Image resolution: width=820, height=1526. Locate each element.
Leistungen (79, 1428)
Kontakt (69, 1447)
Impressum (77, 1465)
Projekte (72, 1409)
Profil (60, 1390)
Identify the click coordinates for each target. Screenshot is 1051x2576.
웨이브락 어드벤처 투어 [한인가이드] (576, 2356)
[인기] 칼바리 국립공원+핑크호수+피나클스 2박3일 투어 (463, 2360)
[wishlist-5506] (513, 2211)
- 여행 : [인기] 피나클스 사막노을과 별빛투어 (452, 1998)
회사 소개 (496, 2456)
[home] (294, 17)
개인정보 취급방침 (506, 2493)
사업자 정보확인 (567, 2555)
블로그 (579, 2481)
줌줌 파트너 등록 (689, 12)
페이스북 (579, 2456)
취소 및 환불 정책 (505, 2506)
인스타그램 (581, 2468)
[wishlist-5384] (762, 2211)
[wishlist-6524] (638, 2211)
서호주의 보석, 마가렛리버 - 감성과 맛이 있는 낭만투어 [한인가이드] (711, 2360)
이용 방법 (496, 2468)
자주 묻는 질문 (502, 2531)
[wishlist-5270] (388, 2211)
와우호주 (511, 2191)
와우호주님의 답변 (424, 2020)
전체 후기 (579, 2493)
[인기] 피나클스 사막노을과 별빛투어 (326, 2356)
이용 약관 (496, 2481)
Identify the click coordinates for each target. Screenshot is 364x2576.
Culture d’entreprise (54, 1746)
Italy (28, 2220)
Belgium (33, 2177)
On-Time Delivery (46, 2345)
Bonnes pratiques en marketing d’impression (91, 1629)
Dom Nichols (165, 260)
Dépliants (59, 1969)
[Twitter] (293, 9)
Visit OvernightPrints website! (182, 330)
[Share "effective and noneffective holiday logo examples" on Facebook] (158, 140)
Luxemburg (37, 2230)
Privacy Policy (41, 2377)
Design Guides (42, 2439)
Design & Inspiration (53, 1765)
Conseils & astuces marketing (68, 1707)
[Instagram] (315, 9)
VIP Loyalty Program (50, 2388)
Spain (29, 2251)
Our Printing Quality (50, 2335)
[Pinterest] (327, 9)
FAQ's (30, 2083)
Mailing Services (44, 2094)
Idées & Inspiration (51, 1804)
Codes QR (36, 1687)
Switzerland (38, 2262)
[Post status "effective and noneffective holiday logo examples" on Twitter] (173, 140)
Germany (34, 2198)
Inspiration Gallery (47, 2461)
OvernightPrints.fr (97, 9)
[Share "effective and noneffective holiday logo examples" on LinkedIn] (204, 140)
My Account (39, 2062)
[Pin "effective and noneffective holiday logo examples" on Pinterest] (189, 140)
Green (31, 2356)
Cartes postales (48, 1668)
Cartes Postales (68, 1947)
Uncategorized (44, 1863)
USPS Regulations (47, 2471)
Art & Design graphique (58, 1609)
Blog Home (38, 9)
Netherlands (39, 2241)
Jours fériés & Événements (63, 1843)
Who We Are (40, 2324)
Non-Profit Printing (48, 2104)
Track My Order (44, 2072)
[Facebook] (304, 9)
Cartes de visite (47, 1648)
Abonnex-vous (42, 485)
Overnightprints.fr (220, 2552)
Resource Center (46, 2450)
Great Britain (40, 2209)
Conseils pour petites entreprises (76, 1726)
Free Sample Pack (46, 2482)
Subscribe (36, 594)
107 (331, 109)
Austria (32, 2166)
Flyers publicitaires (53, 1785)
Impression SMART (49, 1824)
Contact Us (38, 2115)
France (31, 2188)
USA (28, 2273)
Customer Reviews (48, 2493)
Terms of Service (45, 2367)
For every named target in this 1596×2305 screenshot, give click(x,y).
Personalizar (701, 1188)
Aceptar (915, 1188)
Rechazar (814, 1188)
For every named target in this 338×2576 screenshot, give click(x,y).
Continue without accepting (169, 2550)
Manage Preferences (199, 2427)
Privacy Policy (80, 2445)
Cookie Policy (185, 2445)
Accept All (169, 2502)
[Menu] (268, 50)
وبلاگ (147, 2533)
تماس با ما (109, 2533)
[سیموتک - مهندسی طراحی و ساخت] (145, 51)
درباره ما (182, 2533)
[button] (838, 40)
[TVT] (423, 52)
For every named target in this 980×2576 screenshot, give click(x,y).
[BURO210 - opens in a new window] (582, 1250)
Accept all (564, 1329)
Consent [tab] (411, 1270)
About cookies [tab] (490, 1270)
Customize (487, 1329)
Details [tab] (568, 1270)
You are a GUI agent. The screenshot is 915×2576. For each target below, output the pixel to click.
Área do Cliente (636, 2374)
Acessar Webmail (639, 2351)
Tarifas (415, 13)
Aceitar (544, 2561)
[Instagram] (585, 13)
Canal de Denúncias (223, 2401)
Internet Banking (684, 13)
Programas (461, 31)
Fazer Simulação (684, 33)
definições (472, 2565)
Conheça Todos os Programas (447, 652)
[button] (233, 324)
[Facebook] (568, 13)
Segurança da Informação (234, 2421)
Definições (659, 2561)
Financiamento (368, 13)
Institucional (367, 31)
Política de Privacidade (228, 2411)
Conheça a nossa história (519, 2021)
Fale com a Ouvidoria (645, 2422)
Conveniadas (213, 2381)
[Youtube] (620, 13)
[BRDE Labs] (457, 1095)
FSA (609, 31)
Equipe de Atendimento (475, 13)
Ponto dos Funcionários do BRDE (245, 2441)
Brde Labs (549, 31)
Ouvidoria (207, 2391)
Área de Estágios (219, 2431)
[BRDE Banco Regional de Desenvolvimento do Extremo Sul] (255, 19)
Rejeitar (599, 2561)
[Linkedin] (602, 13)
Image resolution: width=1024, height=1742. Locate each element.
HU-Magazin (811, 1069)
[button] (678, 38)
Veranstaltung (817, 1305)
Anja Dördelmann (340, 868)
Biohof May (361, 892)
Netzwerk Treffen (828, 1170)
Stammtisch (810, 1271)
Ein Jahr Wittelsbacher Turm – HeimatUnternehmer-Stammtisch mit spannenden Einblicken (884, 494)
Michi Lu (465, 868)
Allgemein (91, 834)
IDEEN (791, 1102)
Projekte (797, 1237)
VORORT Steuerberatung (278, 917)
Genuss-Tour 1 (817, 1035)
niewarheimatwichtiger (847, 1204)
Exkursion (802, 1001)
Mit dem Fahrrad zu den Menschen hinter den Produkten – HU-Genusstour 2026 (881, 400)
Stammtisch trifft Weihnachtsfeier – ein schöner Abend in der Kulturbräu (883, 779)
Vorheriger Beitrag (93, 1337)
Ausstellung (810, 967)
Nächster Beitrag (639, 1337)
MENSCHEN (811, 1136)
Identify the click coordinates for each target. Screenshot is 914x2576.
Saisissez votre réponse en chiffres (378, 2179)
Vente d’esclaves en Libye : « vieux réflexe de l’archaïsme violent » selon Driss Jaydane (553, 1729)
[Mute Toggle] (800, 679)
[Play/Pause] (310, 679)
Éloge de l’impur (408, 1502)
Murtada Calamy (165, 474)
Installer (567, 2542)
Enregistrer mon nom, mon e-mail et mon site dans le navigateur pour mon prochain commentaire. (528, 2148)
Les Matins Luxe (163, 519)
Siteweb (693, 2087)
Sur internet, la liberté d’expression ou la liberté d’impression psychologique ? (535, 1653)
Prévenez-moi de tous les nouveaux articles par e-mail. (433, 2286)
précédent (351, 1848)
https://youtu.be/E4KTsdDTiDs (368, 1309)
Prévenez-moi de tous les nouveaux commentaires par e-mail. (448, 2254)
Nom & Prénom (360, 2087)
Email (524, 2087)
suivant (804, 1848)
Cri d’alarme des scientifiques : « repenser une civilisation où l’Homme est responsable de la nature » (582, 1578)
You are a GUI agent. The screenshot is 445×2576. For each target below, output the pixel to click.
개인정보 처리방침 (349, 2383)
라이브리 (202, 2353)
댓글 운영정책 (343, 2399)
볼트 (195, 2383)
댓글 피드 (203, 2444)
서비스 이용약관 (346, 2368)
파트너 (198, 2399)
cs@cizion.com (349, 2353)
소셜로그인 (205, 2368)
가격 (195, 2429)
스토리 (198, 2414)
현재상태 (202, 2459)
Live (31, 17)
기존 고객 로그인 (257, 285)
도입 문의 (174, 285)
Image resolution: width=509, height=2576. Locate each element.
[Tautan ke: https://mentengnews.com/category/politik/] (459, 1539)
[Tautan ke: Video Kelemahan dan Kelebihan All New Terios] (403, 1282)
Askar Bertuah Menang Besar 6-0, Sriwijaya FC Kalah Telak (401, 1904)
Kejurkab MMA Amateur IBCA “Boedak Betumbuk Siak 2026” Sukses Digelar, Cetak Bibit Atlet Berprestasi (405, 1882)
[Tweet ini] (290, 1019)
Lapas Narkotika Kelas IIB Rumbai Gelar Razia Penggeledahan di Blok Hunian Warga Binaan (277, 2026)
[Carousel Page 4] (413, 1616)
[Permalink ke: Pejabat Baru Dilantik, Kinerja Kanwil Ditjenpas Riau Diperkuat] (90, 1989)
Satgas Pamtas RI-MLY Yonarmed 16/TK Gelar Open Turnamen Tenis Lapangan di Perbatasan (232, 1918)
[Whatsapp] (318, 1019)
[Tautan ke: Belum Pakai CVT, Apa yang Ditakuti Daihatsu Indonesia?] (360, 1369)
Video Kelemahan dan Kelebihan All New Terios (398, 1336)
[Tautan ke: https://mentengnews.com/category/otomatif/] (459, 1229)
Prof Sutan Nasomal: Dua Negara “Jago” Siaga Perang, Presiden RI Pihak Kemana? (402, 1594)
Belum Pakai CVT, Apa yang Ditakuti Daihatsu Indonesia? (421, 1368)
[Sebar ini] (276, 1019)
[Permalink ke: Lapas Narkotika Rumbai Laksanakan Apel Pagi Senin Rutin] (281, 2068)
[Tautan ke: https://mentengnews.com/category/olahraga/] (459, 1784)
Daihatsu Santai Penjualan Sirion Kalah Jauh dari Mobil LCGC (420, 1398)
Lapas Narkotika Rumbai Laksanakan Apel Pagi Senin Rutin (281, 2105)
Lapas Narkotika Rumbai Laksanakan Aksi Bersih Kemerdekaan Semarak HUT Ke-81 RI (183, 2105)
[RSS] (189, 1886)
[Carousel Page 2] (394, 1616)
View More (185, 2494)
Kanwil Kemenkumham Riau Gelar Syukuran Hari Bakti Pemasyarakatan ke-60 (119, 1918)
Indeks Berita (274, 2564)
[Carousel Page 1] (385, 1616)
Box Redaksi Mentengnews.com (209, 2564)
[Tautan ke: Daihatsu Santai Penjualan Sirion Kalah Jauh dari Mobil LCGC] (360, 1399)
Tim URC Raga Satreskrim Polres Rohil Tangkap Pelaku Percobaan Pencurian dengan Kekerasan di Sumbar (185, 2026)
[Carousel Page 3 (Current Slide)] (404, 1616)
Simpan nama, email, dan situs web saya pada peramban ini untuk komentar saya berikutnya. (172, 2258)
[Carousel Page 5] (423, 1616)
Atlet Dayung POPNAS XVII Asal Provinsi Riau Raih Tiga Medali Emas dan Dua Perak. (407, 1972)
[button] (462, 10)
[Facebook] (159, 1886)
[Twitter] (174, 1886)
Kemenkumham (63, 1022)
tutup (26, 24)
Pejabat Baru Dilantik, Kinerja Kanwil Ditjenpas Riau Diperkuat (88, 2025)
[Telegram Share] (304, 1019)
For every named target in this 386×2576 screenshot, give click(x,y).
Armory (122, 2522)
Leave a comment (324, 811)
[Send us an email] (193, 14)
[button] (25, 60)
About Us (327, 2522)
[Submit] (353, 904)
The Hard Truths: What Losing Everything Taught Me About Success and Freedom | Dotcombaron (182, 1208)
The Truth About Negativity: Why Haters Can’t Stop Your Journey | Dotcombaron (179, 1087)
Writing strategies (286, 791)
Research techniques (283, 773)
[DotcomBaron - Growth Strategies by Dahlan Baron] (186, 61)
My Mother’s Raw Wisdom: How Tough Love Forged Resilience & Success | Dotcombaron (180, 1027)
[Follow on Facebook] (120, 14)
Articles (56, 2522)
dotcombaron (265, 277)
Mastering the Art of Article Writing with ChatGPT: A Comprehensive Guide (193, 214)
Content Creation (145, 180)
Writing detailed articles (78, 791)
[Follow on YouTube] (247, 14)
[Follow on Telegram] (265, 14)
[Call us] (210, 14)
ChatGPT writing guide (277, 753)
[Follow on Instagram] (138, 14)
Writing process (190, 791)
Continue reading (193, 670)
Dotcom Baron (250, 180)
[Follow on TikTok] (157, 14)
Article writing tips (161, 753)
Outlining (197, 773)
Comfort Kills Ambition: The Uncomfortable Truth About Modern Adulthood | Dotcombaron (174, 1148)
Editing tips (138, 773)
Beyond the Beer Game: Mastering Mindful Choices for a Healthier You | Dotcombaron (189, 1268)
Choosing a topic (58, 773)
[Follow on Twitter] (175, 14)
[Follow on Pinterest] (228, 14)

Your task: Working from the material above, retype exactly the lines from the one with "Acessar Webmail (639, 2351)" through the one with "Conheça Todos os Programas (447, 652)", both included, and only those lines.

Exercise result:
Acessar Webmail (639, 2351)
Tarifas (415, 13)
Aceitar (544, 2561)
[Instagram] (585, 13)
Canal de Denúncias (223, 2401)
Internet Banking (684, 13)
Programas (461, 31)
Fazer Simulação (684, 33)
definições (472, 2565)
Conheça Todos os Programas (447, 652)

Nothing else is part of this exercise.